-- start of GIVEN ENTRIES --

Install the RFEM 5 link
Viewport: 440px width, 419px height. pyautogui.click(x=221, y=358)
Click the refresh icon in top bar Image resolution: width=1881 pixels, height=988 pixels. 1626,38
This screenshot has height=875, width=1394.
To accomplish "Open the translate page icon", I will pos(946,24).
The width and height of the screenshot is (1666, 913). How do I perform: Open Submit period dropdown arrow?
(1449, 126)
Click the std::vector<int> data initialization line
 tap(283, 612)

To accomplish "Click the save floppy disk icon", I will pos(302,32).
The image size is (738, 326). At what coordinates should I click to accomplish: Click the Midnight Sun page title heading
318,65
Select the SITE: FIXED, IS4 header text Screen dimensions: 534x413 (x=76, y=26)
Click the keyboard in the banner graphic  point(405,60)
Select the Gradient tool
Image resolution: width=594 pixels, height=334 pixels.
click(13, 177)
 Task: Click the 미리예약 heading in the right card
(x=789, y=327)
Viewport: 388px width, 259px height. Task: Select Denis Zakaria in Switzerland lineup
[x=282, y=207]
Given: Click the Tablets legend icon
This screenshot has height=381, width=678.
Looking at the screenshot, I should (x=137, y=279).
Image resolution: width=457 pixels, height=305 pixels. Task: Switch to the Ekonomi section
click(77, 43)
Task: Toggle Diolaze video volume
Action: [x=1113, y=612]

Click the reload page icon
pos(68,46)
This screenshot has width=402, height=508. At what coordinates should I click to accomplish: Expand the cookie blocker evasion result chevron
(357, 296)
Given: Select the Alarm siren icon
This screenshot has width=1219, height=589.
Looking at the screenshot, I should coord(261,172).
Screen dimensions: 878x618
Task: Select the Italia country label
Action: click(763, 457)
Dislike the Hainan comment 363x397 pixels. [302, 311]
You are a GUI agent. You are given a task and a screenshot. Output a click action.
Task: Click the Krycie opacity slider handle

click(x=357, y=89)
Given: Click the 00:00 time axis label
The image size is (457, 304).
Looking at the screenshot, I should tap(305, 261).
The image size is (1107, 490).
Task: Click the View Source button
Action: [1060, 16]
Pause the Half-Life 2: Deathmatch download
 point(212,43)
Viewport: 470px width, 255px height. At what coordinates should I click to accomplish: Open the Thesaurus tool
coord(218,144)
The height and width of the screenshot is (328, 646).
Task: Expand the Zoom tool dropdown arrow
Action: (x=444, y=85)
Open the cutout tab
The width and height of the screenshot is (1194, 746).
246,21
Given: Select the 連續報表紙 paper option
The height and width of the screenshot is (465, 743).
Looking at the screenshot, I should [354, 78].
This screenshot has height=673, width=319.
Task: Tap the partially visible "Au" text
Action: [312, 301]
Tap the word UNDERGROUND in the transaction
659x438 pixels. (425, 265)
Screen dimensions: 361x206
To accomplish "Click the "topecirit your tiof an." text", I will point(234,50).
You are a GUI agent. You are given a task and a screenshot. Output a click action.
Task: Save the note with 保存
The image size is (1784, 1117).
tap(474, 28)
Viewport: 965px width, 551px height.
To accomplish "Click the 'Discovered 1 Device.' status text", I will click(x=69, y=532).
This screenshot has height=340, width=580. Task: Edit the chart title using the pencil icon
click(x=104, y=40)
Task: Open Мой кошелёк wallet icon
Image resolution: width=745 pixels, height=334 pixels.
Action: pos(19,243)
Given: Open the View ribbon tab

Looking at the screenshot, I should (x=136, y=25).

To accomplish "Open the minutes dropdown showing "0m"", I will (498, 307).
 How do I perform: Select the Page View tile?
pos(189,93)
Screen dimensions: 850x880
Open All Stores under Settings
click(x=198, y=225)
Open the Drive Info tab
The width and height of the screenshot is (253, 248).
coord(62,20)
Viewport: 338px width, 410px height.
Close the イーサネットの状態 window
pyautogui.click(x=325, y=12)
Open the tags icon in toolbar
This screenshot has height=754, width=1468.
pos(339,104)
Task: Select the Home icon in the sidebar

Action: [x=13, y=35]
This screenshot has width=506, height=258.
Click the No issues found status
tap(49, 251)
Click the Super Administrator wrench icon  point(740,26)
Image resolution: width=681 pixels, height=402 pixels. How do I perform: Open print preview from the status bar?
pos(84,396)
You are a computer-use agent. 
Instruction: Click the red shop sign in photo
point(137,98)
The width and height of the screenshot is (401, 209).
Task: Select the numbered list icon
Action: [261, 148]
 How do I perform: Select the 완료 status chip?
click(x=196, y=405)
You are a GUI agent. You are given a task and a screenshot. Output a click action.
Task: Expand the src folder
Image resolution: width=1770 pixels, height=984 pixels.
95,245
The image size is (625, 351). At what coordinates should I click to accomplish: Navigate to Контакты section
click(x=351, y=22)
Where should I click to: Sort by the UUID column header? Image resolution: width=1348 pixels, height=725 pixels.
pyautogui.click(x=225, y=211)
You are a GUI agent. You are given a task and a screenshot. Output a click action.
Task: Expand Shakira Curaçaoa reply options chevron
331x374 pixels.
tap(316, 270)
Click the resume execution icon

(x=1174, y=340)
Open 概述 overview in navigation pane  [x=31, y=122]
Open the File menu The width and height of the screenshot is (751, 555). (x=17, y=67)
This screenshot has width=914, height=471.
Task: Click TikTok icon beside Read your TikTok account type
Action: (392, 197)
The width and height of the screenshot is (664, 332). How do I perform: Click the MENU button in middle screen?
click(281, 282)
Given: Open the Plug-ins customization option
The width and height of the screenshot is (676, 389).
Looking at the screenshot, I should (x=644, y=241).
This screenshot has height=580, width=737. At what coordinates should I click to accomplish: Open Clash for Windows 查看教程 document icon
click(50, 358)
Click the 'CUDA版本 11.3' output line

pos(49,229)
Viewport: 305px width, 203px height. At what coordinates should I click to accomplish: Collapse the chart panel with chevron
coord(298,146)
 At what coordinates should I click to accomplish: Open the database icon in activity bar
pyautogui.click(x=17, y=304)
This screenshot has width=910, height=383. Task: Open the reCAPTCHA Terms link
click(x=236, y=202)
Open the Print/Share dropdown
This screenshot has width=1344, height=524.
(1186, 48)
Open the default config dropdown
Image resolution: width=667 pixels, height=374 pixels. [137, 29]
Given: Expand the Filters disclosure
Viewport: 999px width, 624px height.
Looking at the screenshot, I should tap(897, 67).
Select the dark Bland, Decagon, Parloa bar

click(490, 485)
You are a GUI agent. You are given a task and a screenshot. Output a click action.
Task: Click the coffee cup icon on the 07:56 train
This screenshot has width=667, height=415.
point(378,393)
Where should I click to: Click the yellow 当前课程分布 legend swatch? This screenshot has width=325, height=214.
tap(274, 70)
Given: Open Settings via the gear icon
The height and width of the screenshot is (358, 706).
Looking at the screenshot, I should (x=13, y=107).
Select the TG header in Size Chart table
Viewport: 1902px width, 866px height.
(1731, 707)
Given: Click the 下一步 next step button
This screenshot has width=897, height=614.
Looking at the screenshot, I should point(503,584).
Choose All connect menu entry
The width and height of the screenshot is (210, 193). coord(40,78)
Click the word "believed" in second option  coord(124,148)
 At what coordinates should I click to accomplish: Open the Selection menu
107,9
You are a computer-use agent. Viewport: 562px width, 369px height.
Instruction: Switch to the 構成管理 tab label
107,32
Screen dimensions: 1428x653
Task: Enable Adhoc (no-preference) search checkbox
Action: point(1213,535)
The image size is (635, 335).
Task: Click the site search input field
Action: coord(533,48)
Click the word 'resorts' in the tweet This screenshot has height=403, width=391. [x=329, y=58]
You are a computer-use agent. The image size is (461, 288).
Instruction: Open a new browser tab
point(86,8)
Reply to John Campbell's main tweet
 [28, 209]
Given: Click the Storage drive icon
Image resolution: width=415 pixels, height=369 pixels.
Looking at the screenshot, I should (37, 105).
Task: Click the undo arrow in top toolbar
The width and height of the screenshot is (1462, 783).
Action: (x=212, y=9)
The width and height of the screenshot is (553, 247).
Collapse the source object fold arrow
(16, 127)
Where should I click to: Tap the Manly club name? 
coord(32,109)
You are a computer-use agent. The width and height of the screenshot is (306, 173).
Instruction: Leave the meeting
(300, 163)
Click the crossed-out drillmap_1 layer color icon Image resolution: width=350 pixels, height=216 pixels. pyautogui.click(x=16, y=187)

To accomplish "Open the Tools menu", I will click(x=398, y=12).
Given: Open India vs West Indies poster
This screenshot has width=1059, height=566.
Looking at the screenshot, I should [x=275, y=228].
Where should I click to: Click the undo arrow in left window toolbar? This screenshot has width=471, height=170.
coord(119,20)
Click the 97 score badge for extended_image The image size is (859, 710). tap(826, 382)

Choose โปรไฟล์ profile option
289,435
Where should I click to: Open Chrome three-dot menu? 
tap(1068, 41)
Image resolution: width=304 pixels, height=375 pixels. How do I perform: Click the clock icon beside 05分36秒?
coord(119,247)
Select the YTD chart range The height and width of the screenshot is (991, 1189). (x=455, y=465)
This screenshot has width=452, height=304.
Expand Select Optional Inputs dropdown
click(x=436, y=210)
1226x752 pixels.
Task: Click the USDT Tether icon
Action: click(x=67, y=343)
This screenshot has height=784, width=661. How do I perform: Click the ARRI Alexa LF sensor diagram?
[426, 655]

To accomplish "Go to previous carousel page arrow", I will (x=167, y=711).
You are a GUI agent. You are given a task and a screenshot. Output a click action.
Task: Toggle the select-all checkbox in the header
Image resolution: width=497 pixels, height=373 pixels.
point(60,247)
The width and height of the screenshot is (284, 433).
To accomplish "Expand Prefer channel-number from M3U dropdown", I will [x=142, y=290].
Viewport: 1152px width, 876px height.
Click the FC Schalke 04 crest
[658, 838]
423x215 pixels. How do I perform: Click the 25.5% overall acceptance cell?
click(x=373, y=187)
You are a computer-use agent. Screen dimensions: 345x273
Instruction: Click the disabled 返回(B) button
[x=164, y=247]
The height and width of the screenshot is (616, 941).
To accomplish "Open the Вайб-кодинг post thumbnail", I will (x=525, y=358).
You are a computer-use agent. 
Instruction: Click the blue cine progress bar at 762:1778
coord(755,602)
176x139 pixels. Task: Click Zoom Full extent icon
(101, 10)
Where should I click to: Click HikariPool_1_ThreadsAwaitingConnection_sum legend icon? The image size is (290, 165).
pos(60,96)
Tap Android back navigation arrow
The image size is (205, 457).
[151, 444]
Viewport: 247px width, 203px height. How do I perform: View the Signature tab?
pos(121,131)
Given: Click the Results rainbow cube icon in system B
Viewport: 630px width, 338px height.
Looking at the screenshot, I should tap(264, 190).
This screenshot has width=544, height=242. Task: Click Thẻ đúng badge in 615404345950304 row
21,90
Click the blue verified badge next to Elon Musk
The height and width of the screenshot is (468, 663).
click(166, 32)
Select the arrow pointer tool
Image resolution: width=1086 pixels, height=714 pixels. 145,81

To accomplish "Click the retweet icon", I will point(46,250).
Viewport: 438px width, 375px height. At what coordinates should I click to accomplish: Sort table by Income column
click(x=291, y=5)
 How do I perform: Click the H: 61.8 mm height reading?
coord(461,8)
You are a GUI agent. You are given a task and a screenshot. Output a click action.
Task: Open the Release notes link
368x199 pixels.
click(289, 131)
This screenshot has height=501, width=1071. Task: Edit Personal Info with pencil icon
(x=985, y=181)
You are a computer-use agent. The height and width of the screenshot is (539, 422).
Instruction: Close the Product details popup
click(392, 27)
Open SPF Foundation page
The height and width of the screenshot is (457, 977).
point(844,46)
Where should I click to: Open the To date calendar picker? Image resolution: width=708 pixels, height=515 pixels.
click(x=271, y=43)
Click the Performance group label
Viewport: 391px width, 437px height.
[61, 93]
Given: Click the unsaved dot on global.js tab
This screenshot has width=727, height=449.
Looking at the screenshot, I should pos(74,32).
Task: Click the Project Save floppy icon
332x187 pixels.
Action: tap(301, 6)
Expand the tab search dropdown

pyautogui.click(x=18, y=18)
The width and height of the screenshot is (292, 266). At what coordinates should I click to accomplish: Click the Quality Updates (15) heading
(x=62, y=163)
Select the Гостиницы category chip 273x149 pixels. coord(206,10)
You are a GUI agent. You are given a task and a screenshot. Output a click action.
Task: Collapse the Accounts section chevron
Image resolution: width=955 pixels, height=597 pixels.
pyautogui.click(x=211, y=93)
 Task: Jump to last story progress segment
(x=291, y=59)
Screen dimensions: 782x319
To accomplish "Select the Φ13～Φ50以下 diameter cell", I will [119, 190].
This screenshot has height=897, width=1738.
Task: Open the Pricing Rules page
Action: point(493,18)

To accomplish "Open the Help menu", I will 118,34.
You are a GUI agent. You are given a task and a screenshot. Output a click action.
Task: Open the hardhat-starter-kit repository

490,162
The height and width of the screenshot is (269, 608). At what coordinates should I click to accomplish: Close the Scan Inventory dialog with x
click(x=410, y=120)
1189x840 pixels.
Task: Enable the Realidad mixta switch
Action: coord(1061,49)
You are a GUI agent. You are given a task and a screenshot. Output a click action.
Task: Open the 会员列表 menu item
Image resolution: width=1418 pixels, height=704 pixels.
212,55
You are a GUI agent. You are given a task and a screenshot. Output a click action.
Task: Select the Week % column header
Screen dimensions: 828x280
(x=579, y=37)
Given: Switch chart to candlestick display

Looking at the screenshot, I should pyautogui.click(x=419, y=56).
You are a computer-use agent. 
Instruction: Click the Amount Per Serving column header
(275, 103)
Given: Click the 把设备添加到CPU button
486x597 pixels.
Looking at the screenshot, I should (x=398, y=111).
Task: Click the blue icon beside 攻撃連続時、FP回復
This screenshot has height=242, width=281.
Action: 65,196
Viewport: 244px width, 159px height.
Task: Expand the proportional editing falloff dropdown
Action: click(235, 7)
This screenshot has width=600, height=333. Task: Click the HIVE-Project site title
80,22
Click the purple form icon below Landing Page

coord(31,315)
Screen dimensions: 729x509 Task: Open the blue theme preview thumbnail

-- end of GIVEN ENTRIES --

**GIVEN INSTRUCTION**
Copy out the records between the line holding "Click the Super" and the line holding "click(281, 282)", inclusive, keeping every character unchanged.

**OUTPUT**
Click the Super Administrator wrench icon  point(740,26)
Image resolution: width=681 pixels, height=402 pixels. How do I perform: Open print preview from the status bar?
pos(84,396)
You are a computer-use agent. 
Instruction: Click the red shop sign in photo
point(137,98)
The width and height of the screenshot is (401, 209).
Task: Select the numbered list icon
Action: [261, 148]
 How do I perform: Select the 완료 status chip?
click(x=196, y=405)
You are a GUI agent. You are given a task and a screenshot. Output a click action.
Task: Expand the src folder
Image resolution: width=1770 pixels, height=984 pixels.
95,245
The image size is (625, 351). At what coordinates should I click to accomplish: Navigate to Контакты section
click(x=351, y=22)
Where should I click to: Sort by the UUID column header? Image resolution: width=1348 pixels, height=725 pixels.
pyautogui.click(x=225, y=211)
You are a GUI agent. You are given a task and a screenshot. Output a click action.
Task: Expand Shakira Curaçaoa reply options chevron
331x374 pixels.
tap(316, 270)
Click the resume execution icon

(x=1174, y=340)
Open 概述 overview in navigation pane  [x=31, y=122]
Open the File menu The width and height of the screenshot is (751, 555). (x=17, y=67)
This screenshot has width=914, height=471.
Task: Click TikTok icon beside Read your TikTok account type
Action: (392, 197)
The width and height of the screenshot is (664, 332). How do I perform: Click the MENU button in middle screen?
click(281, 282)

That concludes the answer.